The latest US inflation figures are reinforcing market bets that the
Federal Reserve will cut interest rates next month.
The Personal Consumption Expenditures (PCE) Price Index rose 0.2% in
July and 2.6% over the year, while the core measure increased 0.3% on
the month and 2.9% year-on-year. Both results were in line with
forecasts and confirm inflation is cooling gradually.
Markets immediately strengthened expectations that the Federal Open
Market Committee (FOMC) will deliver a 25-basis-point cut at its
September 16–17 meeting. Futures now imply an 85–90%
probability of action.
Fed Chair Jerome Powell has already suggested the central bank is
prepared to act, highlighting that risks to the labor market are
becoming more pressing. Payroll growth has slowed to an average of
35,000 jobs a month since May, with unemployment at 4.2%.
Governor Christopher Waller has openly called for a September move,
with additional cuts in the following months if conditions persist.

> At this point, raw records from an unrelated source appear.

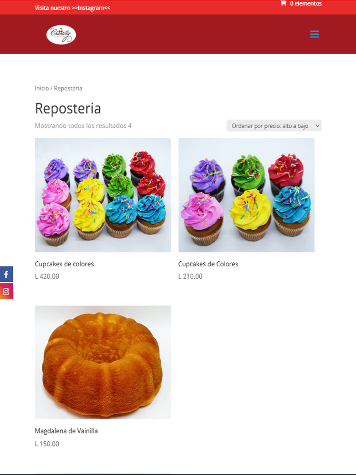Image resolution: width=356 pixels, height=475 pixels.
Task: Open the Magdalena de Vainilla cake image
Action: 103,362
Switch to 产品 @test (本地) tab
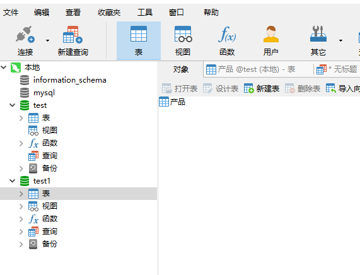This screenshot has width=360, height=275. 258,69
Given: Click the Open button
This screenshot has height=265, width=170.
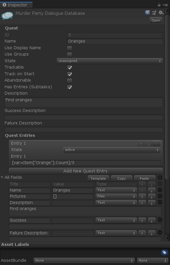Looking at the screenshot, I should point(156,20).
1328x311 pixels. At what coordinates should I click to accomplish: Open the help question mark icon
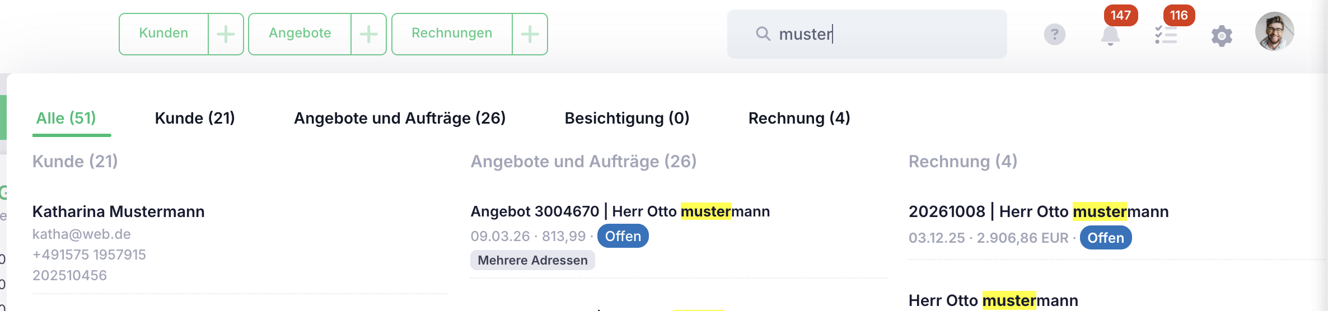pos(1054,35)
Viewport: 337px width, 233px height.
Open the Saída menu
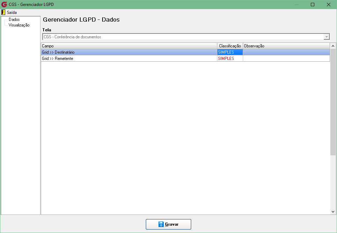[x=12, y=13]
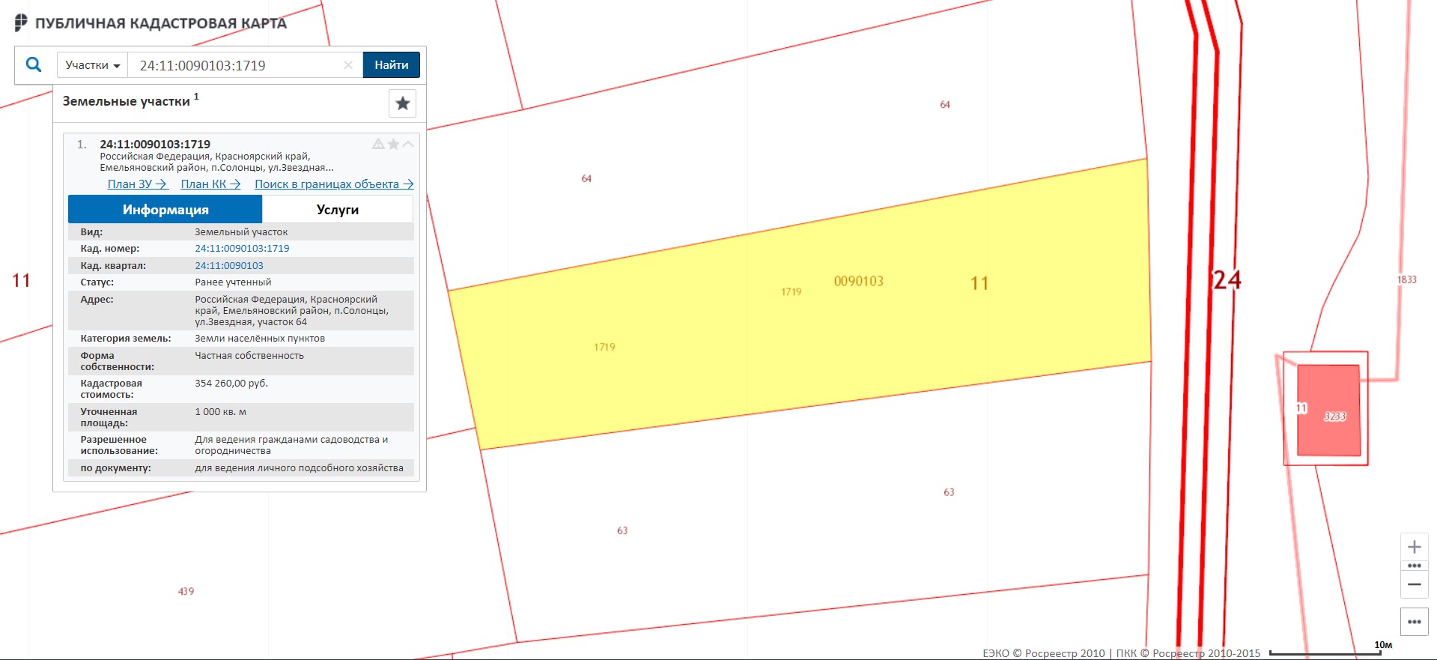Viewport: 1437px width, 660px height.
Task: Switch to the Услуги tab
Action: tap(337, 210)

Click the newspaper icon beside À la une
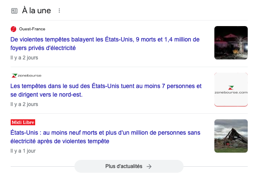pyautogui.click(x=14, y=11)
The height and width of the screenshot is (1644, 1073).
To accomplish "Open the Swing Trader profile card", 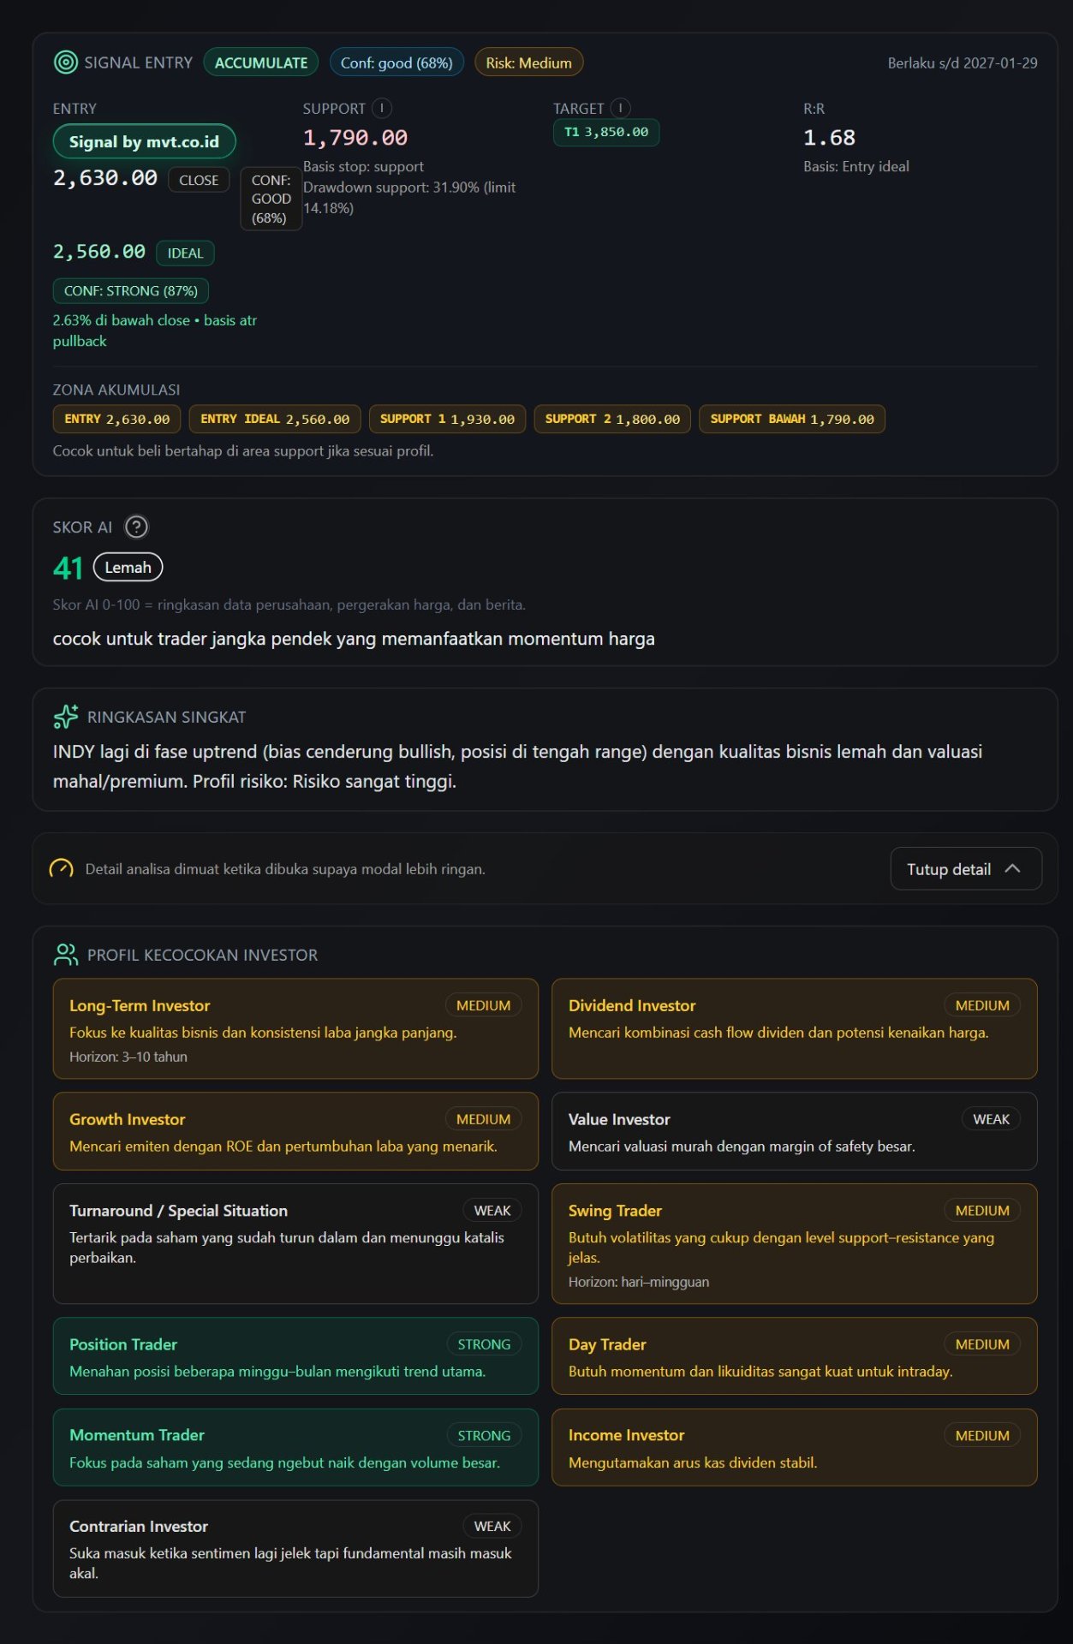I will point(794,1244).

Nigel Green, CEO of global financial advisory giant deVere Group,
says:
“Today’s inflation data reinforces the case for the Fed
to begin easing in September.
With inflation on a steady downward trajectory, and with clear signs
of a cooling labor market, the central bank has the scope to start
reducing rates.
“We expect the Fed to cut by 25 basis points this month, but
the bigger question is how far and how fast it continues. If jobs
data remain weak, there is scope for three or even four cuts in the
next 12 months.
“This pivot has major implications for investors.
“The dollar is likely to soften, lifting risk-sensitive
currencies and emerging market assets. Equities should benefit,
though there will be volatility in the short term. Gold, already up
more than 3% this month, will remain in demand as investors seek
portfolio diversification.
“Bitcoin and other digital assets are also set to gain as
lower rates reduce the opportunity cost of holding non-yielding
assets.”
The Fed faces political and economic pressures as it prepares its next
move.
President Trump’s attempt to dismiss Governor Lisa Cook has
raised concerns about central bank independence, even though markets
so far have taken the development in stride. At the same time,
tariff-driven price increases are filtering through, leaving some
policymakers wary of cutting too soon.
Nevertheless, most analysts now expect the Fed to prioritise
employment stability. JPMorgan has shifted its forecast from one
late-year move to four cuts starting in September, reflecting the
rapidly changing outlook.
For global markets, the stakes are high. The dollar index is heading
for its biggest monthly decline since April, equities have rallied
through August, and US Treasury yields are drifting lower as investors
position for a new phase of monetary policy.
Nigel Green concludes: “The Fed is about to pivot from holding
the line to supporting growth. For many investors, this means a
reallocation moment across asset classes.”